## Assignment
Copy, with no pictures, the line that contains "The height and width of the screenshot is (812, 1486)." and each line after it down to the end of the entries below, exactly.

[Collected data]
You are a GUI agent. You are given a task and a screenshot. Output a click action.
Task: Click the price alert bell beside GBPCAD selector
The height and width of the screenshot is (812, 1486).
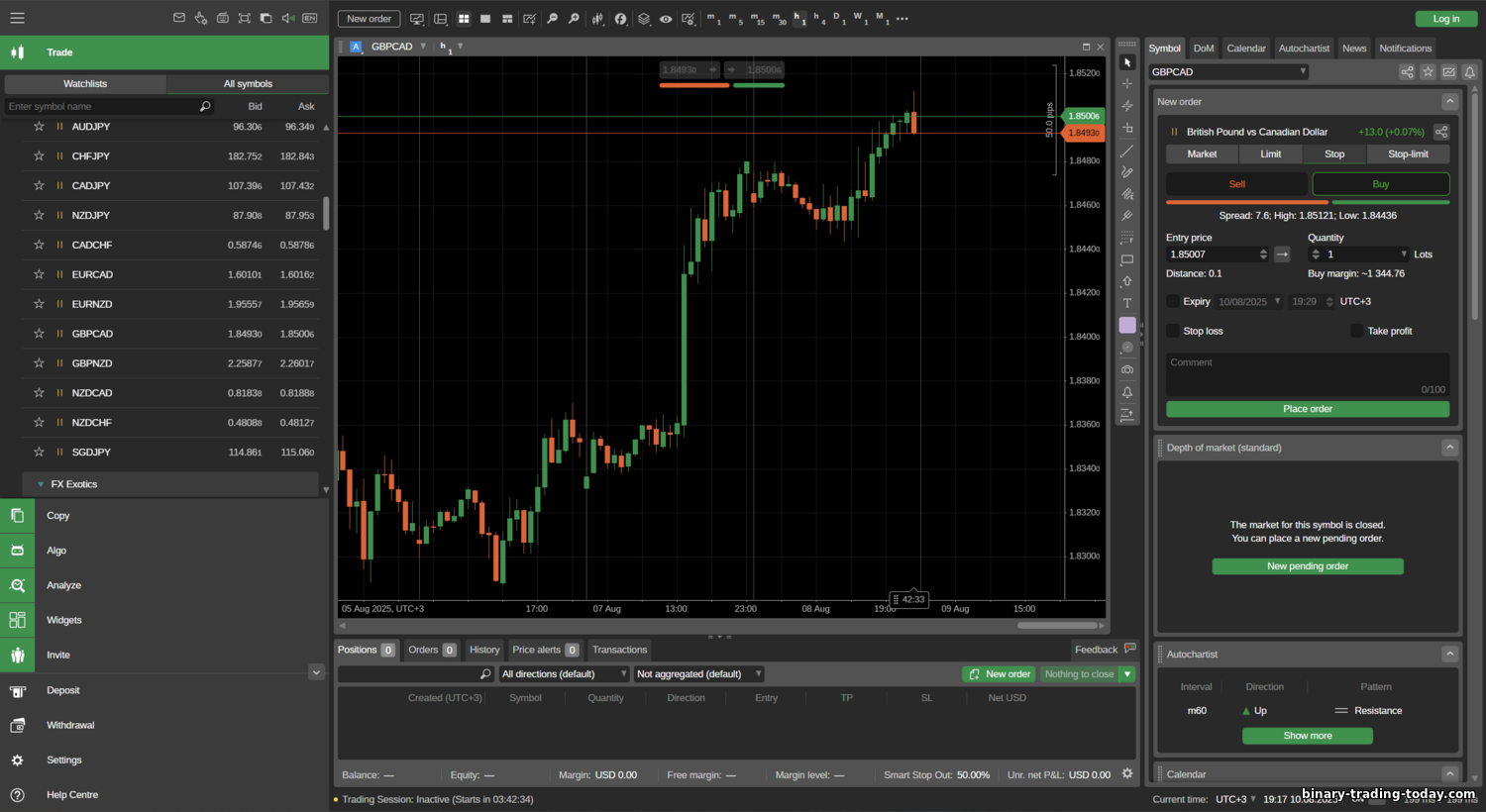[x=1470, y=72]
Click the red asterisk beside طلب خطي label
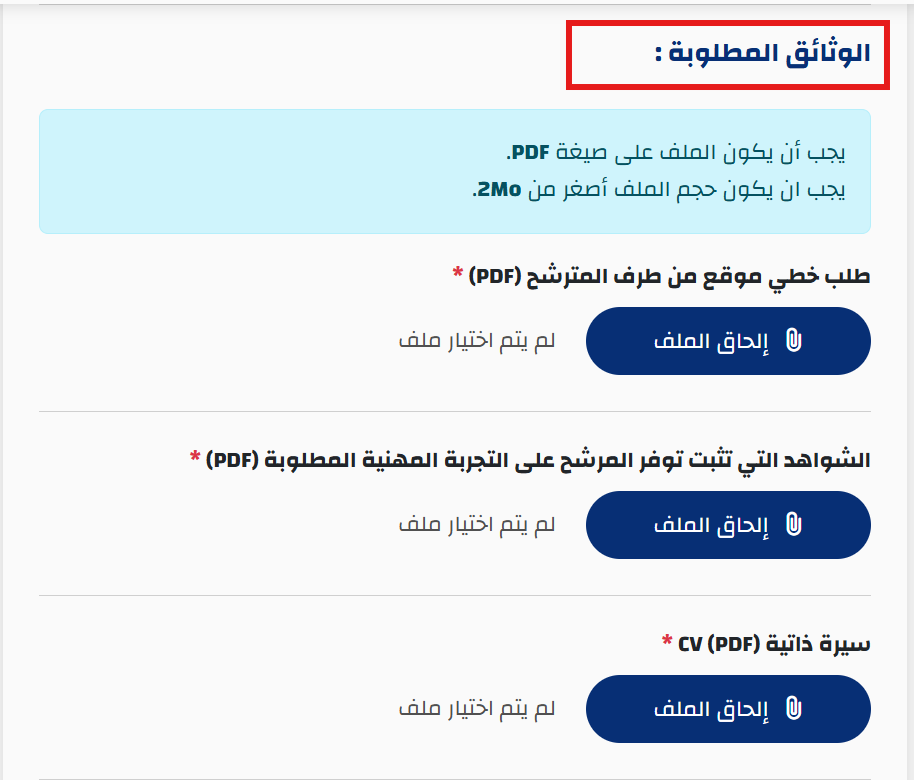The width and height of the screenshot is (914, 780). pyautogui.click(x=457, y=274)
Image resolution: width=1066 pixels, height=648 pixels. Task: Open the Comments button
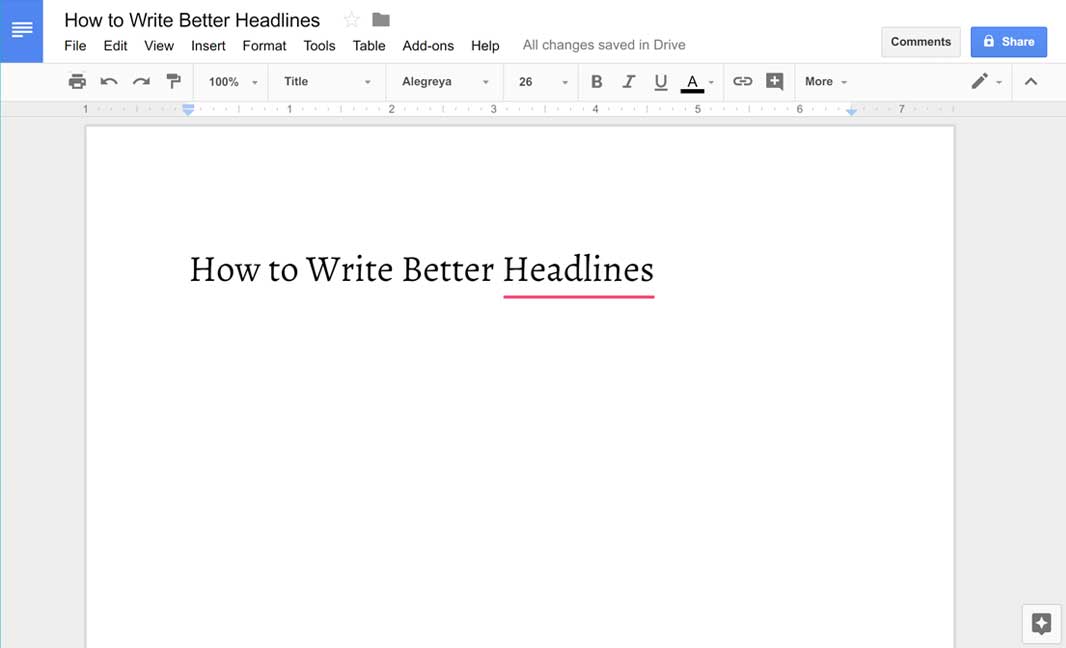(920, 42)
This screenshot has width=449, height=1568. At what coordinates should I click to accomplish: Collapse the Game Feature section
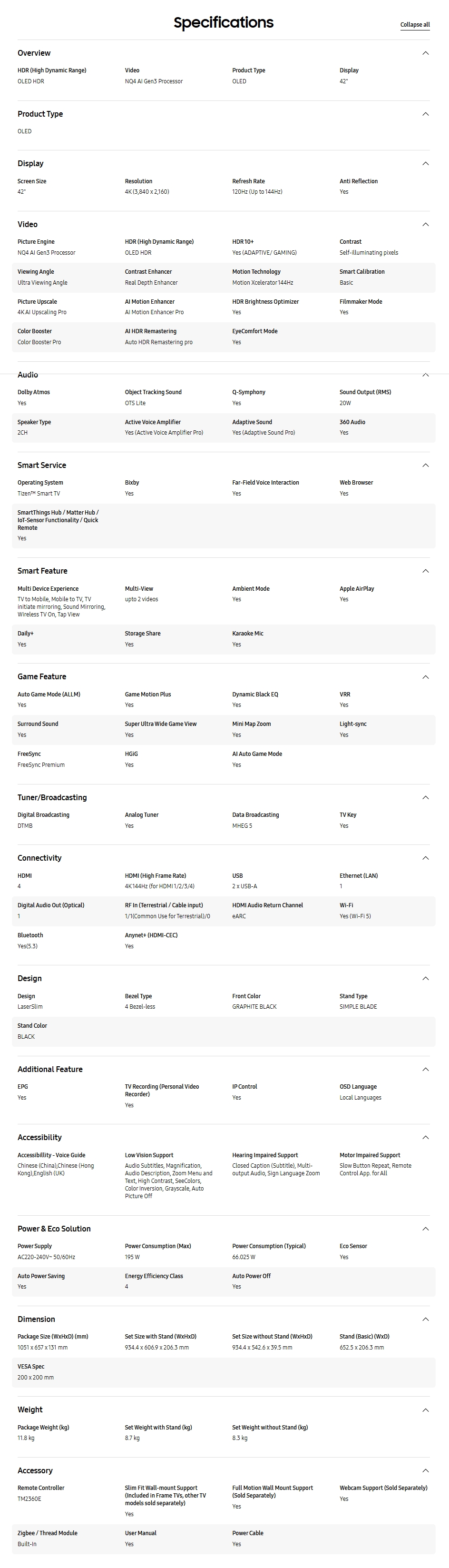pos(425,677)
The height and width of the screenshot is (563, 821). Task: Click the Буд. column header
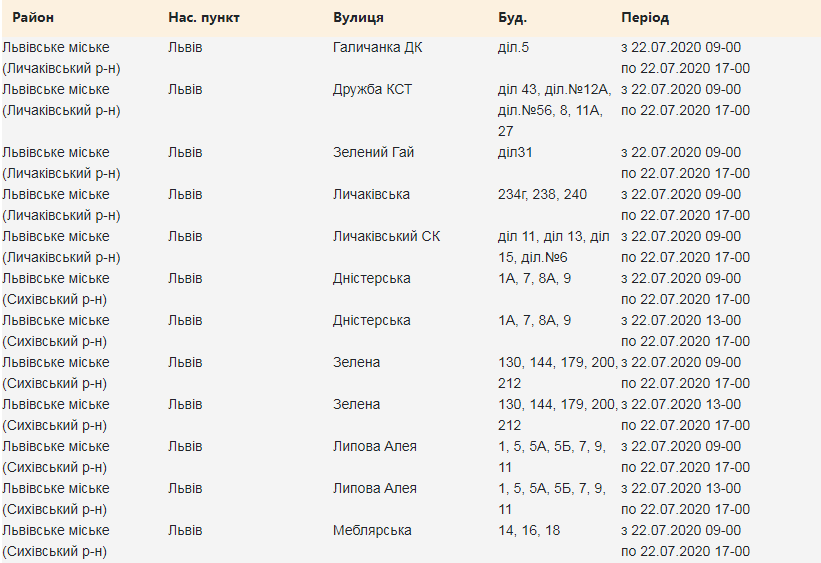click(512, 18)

## Result
The height and width of the screenshot is (812, 1486).
[x=1470, y=72]
Click the red asterisk beside طلب خطي label
The width and height of the screenshot is (914, 780). pyautogui.click(x=457, y=274)
Image resolution: width=1066 pixels, height=648 pixels. Task: Open the Comments button
(920, 42)
This screenshot has width=449, height=1568. At what coordinates should I click to accomplish: Collapse the Game Feature section
pos(425,677)
The height and width of the screenshot is (563, 821). Task: Click the Буд. column header
click(512, 18)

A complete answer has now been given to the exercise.